The biggest downsides of the Ryzen 9 5900X are that it costs quite a hefty sum, and that you definitely need an aftermarket cooler for it. Stock coolers aren’t too bad, but the Ryzen’s Wraith cooler isn’t going to cut it. It’s something to keep in mind when you shop around for parts.

Intel High-end Gaming CPU – Intel Core i5 11600K

CPU for better FPS - Intel Core i5 11600K

Over in the Intel camp, we’ve also got a solid proposition. Intel’s best gaming CPUs have always consisted of their i5 series, mainly because they offer good performance without breaking the bank. That continues with the i5 11600K, providing solid speeds all around.

For gaming, you really can’t go wrong with the CPU. It’s priced lower than its AMD counterparts, but offers similar gaming performance. If there’s one thing to criticize here, it’s that the integrated graphics are pretty bad. With that said, you’re never going to use this with the integrated graphics, so it’s rendered moot.

Best budget gaming CPU – AMD Ryzen 5 3600

CPU for better FPS - AMD Ryzen 5 3600

The previous generation Ryzen 5 3600 is still an incredible value for money, and remains as one of the best CPUs around for gaming. Combining shockingly high performance and low prices is a surefire method to get a recommendation, and the Ryzen 5 3600 has been the king of both for many years now.

To put it simply, you cannot go wrong with this CPU. It can handle any task you throw at it with flying colors, and it does it all for a fraction of the price of competing CPUs.
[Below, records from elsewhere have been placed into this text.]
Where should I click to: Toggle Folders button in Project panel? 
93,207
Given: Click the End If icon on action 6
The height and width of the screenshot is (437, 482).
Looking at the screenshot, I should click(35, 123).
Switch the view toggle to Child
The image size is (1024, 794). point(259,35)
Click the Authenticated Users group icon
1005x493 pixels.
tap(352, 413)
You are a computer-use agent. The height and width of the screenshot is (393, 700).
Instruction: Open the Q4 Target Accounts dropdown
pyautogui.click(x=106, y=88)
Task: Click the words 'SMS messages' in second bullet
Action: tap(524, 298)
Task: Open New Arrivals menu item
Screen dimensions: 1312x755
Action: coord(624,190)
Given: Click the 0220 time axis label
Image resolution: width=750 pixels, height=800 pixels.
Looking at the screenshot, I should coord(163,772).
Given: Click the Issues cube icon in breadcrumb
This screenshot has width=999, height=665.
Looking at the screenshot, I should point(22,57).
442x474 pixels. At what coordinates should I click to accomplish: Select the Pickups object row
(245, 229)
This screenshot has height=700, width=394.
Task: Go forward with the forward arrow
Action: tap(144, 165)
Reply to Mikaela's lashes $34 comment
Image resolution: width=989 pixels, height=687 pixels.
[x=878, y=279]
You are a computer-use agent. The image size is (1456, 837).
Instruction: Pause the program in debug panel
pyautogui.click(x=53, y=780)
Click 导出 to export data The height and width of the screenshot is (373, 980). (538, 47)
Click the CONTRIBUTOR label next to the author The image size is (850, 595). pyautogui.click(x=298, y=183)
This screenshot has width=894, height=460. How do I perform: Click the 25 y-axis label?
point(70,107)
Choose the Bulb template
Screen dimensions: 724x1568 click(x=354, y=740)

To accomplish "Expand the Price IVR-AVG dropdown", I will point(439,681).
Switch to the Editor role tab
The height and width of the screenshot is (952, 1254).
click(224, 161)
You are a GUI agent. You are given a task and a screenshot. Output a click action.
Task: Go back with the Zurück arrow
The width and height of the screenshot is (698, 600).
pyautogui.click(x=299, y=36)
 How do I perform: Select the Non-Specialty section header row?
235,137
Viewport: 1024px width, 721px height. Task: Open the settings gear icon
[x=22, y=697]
Now that the new generated of Ryzen CPUs are out, the Ryzen 5 3600 is getting price cuts everywhere, and that only makes it a better deal. Don’t be afraid, and snag one up if you get the chance!

Conclusion

We hope this article’s been an illuminating one when it comes to how CPU affects FPS. It’s a topic that we’re sure boggles the minds of many gamers, and we’re happy to give it the time it deserves so that you can make the best choice for yourself. Now, go out there, find our parts, and make the best PC you can!